_Problem to solve_
Would you please return all of the entries below exactly as shown?
::::::::::
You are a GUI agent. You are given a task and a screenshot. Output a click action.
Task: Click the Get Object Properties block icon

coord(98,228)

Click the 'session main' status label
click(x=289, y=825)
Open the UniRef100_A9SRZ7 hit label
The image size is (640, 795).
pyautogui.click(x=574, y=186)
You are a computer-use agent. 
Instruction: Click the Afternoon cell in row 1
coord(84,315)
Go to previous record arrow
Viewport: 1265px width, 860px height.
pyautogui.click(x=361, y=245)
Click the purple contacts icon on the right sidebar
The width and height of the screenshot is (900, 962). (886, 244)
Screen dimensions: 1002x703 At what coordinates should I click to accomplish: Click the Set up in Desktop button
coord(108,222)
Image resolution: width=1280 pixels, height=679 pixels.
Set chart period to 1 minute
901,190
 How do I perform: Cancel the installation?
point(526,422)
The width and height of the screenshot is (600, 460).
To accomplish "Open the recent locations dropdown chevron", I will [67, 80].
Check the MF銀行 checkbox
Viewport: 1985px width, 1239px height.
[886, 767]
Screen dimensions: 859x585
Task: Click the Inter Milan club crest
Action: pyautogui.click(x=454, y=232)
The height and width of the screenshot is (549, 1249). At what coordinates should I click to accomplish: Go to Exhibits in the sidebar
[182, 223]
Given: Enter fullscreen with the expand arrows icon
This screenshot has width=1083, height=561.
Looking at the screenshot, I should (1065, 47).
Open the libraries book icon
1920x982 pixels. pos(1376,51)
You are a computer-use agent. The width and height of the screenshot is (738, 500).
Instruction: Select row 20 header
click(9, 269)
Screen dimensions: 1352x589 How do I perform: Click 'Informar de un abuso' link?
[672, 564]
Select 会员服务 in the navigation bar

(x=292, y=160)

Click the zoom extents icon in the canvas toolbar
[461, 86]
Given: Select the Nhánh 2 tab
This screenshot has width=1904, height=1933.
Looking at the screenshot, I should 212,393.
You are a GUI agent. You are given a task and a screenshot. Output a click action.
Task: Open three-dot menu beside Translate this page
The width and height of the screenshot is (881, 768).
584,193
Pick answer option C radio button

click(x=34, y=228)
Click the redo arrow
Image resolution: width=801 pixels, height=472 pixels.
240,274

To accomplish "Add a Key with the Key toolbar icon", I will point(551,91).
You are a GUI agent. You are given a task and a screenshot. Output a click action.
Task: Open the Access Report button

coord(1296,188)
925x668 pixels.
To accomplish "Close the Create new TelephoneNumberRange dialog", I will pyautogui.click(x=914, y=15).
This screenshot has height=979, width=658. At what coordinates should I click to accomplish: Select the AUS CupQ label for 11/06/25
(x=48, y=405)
::::::::::
_Task output_
You are a GUI agent. You are given a task and a screenshot. Output a click action.
Task: Click the Get Object Properties block icon

coord(98,228)

Click the 'session main' status label
click(x=289, y=825)
Open the UniRef100_A9SRZ7 hit label
The image size is (640, 795).
pyautogui.click(x=574, y=186)
You are a computer-use agent. 
Instruction: Click the Afternoon cell in row 1
coord(84,315)
Go to previous record arrow
Viewport: 1265px width, 860px height.
pyautogui.click(x=361, y=245)
Click the purple contacts icon on the right sidebar
The width and height of the screenshot is (900, 962). (886, 244)
Screen dimensions: 1002x703 At what coordinates should I click to accomplish: Click the Set up in Desktop button
coord(108,222)
Image resolution: width=1280 pixels, height=679 pixels.
Set chart period to 1 minute
901,190
 How do I perform: Cancel the installation?
point(526,422)
The width and height of the screenshot is (600, 460).
To accomplish "Open the recent locations dropdown chevron", I will [67, 80].
Check the MF銀行 checkbox
Viewport: 1985px width, 1239px height.
[886, 767]
Screen dimensions: 859x585
Task: Click the Inter Milan club crest
Action: pyautogui.click(x=454, y=232)
The height and width of the screenshot is (549, 1249). At what coordinates should I click to accomplish: Go to Exhibits in the sidebar
[182, 223]
Given: Enter fullscreen with the expand arrows icon
This screenshot has width=1083, height=561.
Looking at the screenshot, I should (1065, 47).
Open the libraries book icon
1920x982 pixels. pos(1376,51)
You are a computer-use agent. The width and height of the screenshot is (738, 500).
Instruction: Select row 20 header
click(9, 269)
Screen dimensions: 1352x589 How do I perform: Click 'Informar de un abuso' link?
[672, 564]
Select 会员服务 in the navigation bar

(x=292, y=160)

Click the zoom extents icon in the canvas toolbar
[461, 86]
Given: Select the Nhánh 2 tab
This screenshot has width=1904, height=1933.
Looking at the screenshot, I should 212,393.
You are a GUI agent. You are given a task and a screenshot. Output a click action.
Task: Open three-dot menu beside Translate this page
The width and height of the screenshot is (881, 768).
584,193
Pick answer option C radio button

click(x=34, y=228)
Click the redo arrow
Image resolution: width=801 pixels, height=472 pixels.
240,274

To accomplish "Add a Key with the Key toolbar icon", I will point(551,91).
You are a GUI agent. You are given a task and a screenshot. Output a click action.
Task: Open the Access Report button

coord(1296,188)
925x668 pixels.
To accomplish "Close the Create new TelephoneNumberRange dialog", I will pyautogui.click(x=914, y=15).
This screenshot has height=979, width=658. At what coordinates should I click to accomplish: Select the AUS CupQ label for 11/06/25
(x=48, y=405)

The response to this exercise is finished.